本文抜粋:
==============================

また、引用例1発明は、「原稿を読み取る読取手段」であるから、本願発明1のような、「原稿の画像の読み取りの開始を指示するスタート指示手段」と、「読み取りを停止する読取停止手段」とを有しているべきことは、当然のことと認められる。そして、引用例1発明の「コピーの終了は前述所定量の設定値を装置の移動量が等しいかそれ以上となった時か、転写紙を転写部から抜き取るか、あるいは排紙トレイ12を倒すかの何れかの操作を行えばよい。」なる記載の「転写紙を転写部から抜き取るか、あるいは排紙トレイ12を倒すかの何れかの操作」をすればそれまでの読み取りは停止した状態となると考えられるから、その「手段」が、本願発明1の「画像の読み取りの即時停止を指示するストップ指示手段」に、相当しているものと認められる。
してみると、両者(本願発明1と引用例1発明)は、
「原稿の画像の読み取りの開始を指示するスタート指示手段と、
副走査方向に移動自在であって原稿上の画像を読み取る読取手段と、
スタート指示手段が原稿の画像の読み取りの開始を指示した箇所から、読取手段が原稿の画像の副走査方向の読み取られた長さを逐次計測し、所定の長さだけ原稿の画像の副走査方向の読み取りが行われたかどうかを判別する副走査方向移動量判別手段と、
画像の読み取りの即時停止を指示するストップ指示手段と、
このストップ指示手段が画像の読み取りの即時停止を指示したとき、あるいは副走査方向移動量判別手段が所定の長さだけその原稿の読み取りが行われたと判別したとき画像の読み取りを停止する読取停止手段と、
を具備するスキャナ装置。」である点で、一致しており、
次の4点で、相違しているものと認められる。
〔相違点1〕
副走査方向に移動自在である読取手段による主走査方向の読み取りが、本願発明1では、「1ラインずつ、指定した所定の幅」であるのに対して、引用例1発明では、「1ライン」なる記載があるだけで、「主走査方向の読み取り幅」に関する記載がない点。

==============================

提供資料:
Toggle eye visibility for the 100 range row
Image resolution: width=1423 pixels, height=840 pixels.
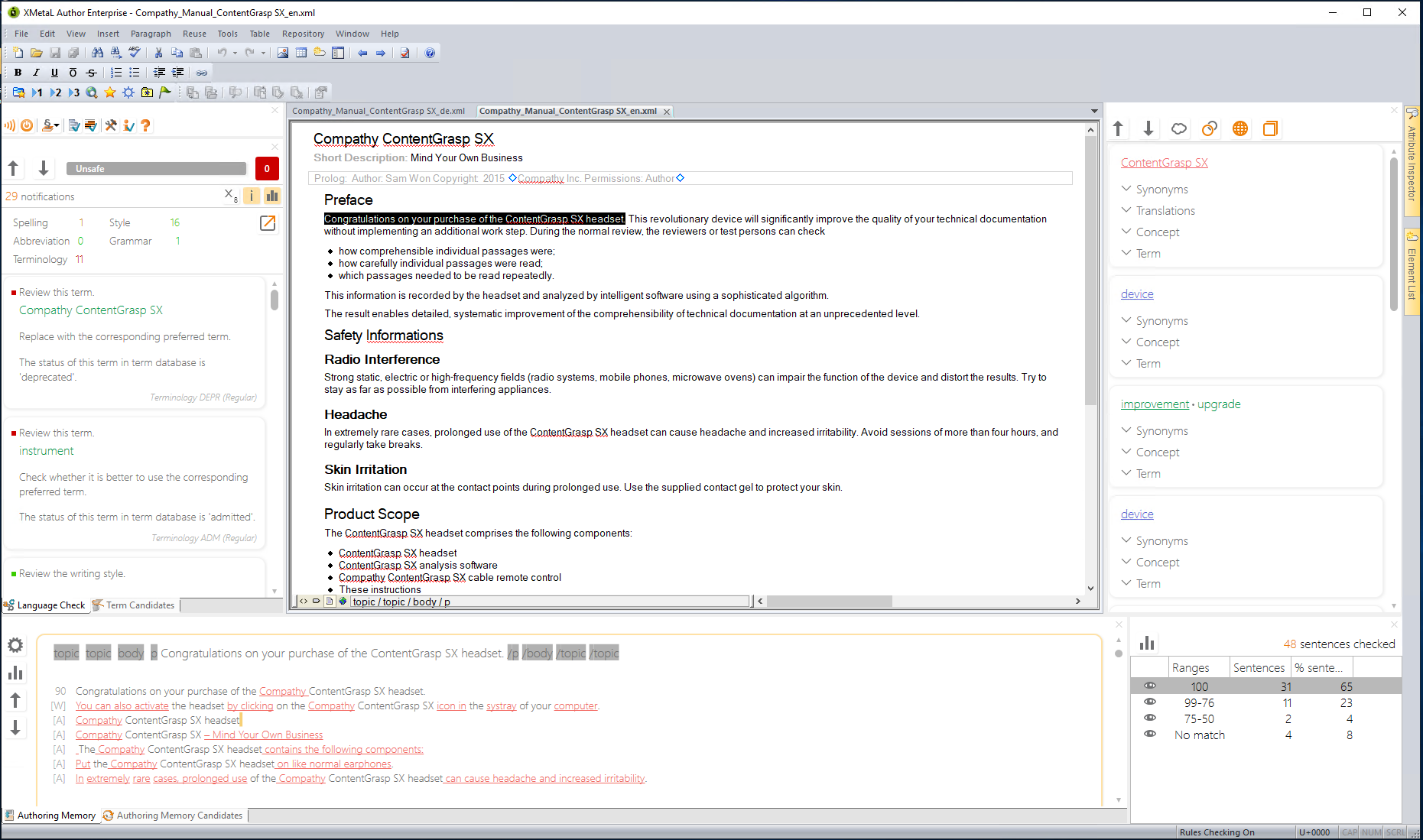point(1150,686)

==============================

練習問題:
(1) 本文抜粋のうち「してみると、両者(本願発明1と引用例1発明)は、」から「り幅」に関する記載がない点。」までを、その部分も含めて一字一句そのまま書き写してください。
(2) 本文抜粋では、本願発明1と引用例1発明は何点で相違しているとされていますか。
(3) スキャナ装置を扱った本文抜粋の最後の文に続けて、その先を書き進めてください。
一覧は本文抜粋とは関係がありません。

解答:
(1)
してみると、両者(本願発明1と引用例1発明)は、
「原稿の画像の読み取りの開始を指示するスタート指示手段と、
副走査方向に移動自在であって原稿上の画像を読み取る読取手段と、
スタート指示手段が原稿の画像の読み取りの開始を指示した箇所から、読取手段が原稿の画像の副走査方向の読み取られた長さを逐次計測し、所定の長さだけ原稿の画像の副走査方向の読み取りが行われたかどうかを判別する副走査方向移動量判別手段と、
画像の読み取りの即時停止を指示するストップ指示手段と、
このストップ指示手段が画像の読み取りの即時停止を指示したとき、あるいは副走査方向移動量判別手段が所定の長さだけその原稿の読み取りが行われたと判別したとき画像の読み取りを停止する読取停止手段と、
を具備するスキャナ装置。」である点で、一致しており、
次の4点で、相違しているものと認められる。
〔相違点1〕
副走査方向に移動自在である読取手段による主走査方向の読み取りが、本願発明1では、「1ラインずつ、指定した所定の幅」であるのに対して、引用例1発明では、「1ライン」なる記載があるだけで、「主走査方向の読み取り幅」に関する記載がない点。

(2) 4点です。

(3)
〔相違点2〕
読み取り対象となる画像が、本願発明1では、「定型サイズの画像」であり、「定型サイズの画像のそれぞれについて読み取り対象となる画像領域の主走査方向の幅と副走査方向の長さを組にして記憶したテーブルと、このテーブルに記憶された定型サイズの画像のいずれか1つを指定する指定手段」を有しているのに対して、引用例1発明では、「定型サイズの画像」ではなく、「テーブル」や「指定手段」も有していない点。
〔相違点3〕
原稿の画像の副走査方向の読み取られた長さの計測が、本願発明1では、「1ラインの画像を読み取るたびになされている」のに対して、引用例1発明では、「エンコーダーE-1 からのパルス数を装置2の移動量に変換してなされている」点。
〔相違点4〕
表示手段が、本願発明1では、「読取停止手段が画像の読み取りを停止させたとき、ストップ指示手段、あるいは、副走査方向移動量判別手段のいずれの手段によって、読み取りが停止したかを表示する表示手段」であるのに対して、引用例1発明では、「コピー可表示LED 1,紙有り表示LED 2,速度バー表示LED 3〜LED 9,距離表示用数値表示器53」である点。

4.[当審の判断]
そこで、これらの相違点について検討する。
相違点1について
原稿上の画像を読み取る読取手段として、副走査方向に移動自在であって、主走査方向の読み取り幅が、「1ラインずつ、指定した所定の幅」である読取手段は、引用例3に記載されているので、刊行物1発明において本願発明1のように「主走査方向の読み取りを、1ラインずつ、指定した所定の幅」とすることは、当業者なら適宜なし得る程度のものと認められる。
相違点2について
複写機など、原稿や用紙の縦横のサイズを指定して使用するものにおいて、使用する度に縦と横の長さを指定する繁雑さをなくすなどのために、使用頻度の高い、例えば、”A4”サイズや”B5”サイズを、予め縦横の長さが組の定型サイズとして規格化してテーブルに記憶させておき、このテーブルに記憶された定型サイズのいずれか1つを指定して使用するようにすることは、周知の事柄であるので、副走査方向に移動させて原稿上の画像を読み取る形式のものであって読み取り画像の縦横の長さを指定して読み取るスキャナ装置においても、本願発明1のように、「定型サイズの画像のそれぞれについて読み取り対象となる画像領域の主走査方向の幅と副走査方向の長さを組にして記憶したテーブルと、このテーブルに記憶された定型サイズの画像のいずれか1つを指定する指定手段」を具備するようにすることは、当業者が容易に推考できるものと認められる。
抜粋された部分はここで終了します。